### Required action:
In the listing below, the lines from the first through the one with "Viewport: 640px width, 457px height." are to be copied word for word.

============

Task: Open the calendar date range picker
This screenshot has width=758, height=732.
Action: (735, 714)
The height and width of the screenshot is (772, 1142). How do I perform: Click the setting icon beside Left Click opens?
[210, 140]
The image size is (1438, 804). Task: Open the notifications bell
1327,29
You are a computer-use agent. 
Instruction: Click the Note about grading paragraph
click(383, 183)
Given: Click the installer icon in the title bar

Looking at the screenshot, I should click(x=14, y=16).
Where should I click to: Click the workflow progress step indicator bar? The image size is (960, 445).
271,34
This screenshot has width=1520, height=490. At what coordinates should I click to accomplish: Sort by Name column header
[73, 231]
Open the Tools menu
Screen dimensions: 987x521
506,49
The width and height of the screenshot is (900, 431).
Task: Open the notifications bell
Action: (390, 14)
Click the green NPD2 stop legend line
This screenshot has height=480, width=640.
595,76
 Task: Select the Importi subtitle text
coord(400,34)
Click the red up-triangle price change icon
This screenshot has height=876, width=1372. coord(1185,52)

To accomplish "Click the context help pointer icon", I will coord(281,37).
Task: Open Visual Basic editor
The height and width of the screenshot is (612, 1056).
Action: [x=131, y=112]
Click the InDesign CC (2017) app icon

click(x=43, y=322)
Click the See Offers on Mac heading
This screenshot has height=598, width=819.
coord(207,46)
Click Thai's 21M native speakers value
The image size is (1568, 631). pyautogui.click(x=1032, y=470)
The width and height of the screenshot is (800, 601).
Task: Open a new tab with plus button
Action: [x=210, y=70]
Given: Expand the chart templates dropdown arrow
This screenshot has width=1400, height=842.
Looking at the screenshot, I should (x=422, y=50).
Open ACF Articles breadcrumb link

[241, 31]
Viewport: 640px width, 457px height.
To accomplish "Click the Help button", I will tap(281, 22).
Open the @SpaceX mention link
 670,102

============

### Written solution:
Task: Open the calendar date range picker
This screenshot has width=758, height=732.
Action: (735, 714)
The height and width of the screenshot is (772, 1142). How do I perform: Click the setting icon beside Left Click opens?
[210, 140]
The image size is (1438, 804). Task: Open the notifications bell
1327,29
You are a computer-use agent. 
Instruction: Click the Note about grading paragraph
click(383, 183)
Given: Click the installer icon in the title bar

Looking at the screenshot, I should click(x=14, y=16).
Where should I click to: Click the workflow progress step indicator bar? The image size is (960, 445).
271,34
This screenshot has width=1520, height=490. At what coordinates should I click to accomplish: Sort by Name column header
[73, 231]
Open the Tools menu
Screen dimensions: 987x521
506,49
The width and height of the screenshot is (900, 431).
Task: Open the notifications bell
Action: (390, 14)
Click the green NPD2 stop legend line
This screenshot has height=480, width=640.
595,76
 Task: Select the Importi subtitle text
coord(400,34)
Click the red up-triangle price change icon
This screenshot has height=876, width=1372. coord(1185,52)

To accomplish "Click the context help pointer icon", I will coord(281,37).
Task: Open Visual Basic editor
The height and width of the screenshot is (612, 1056).
Action: [x=131, y=112]
Click the InDesign CC (2017) app icon

click(x=43, y=322)
Click the See Offers on Mac heading
This screenshot has height=598, width=819.
coord(207,46)
Click Thai's 21M native speakers value
The image size is (1568, 631). pyautogui.click(x=1032, y=470)
The width and height of the screenshot is (800, 601).
Task: Open a new tab with plus button
Action: [x=210, y=70]
Given: Expand the chart templates dropdown arrow
This screenshot has width=1400, height=842.
Looking at the screenshot, I should (x=422, y=50).
Open ACF Articles breadcrumb link

[241, 31]
Viewport: 640px width, 457px height.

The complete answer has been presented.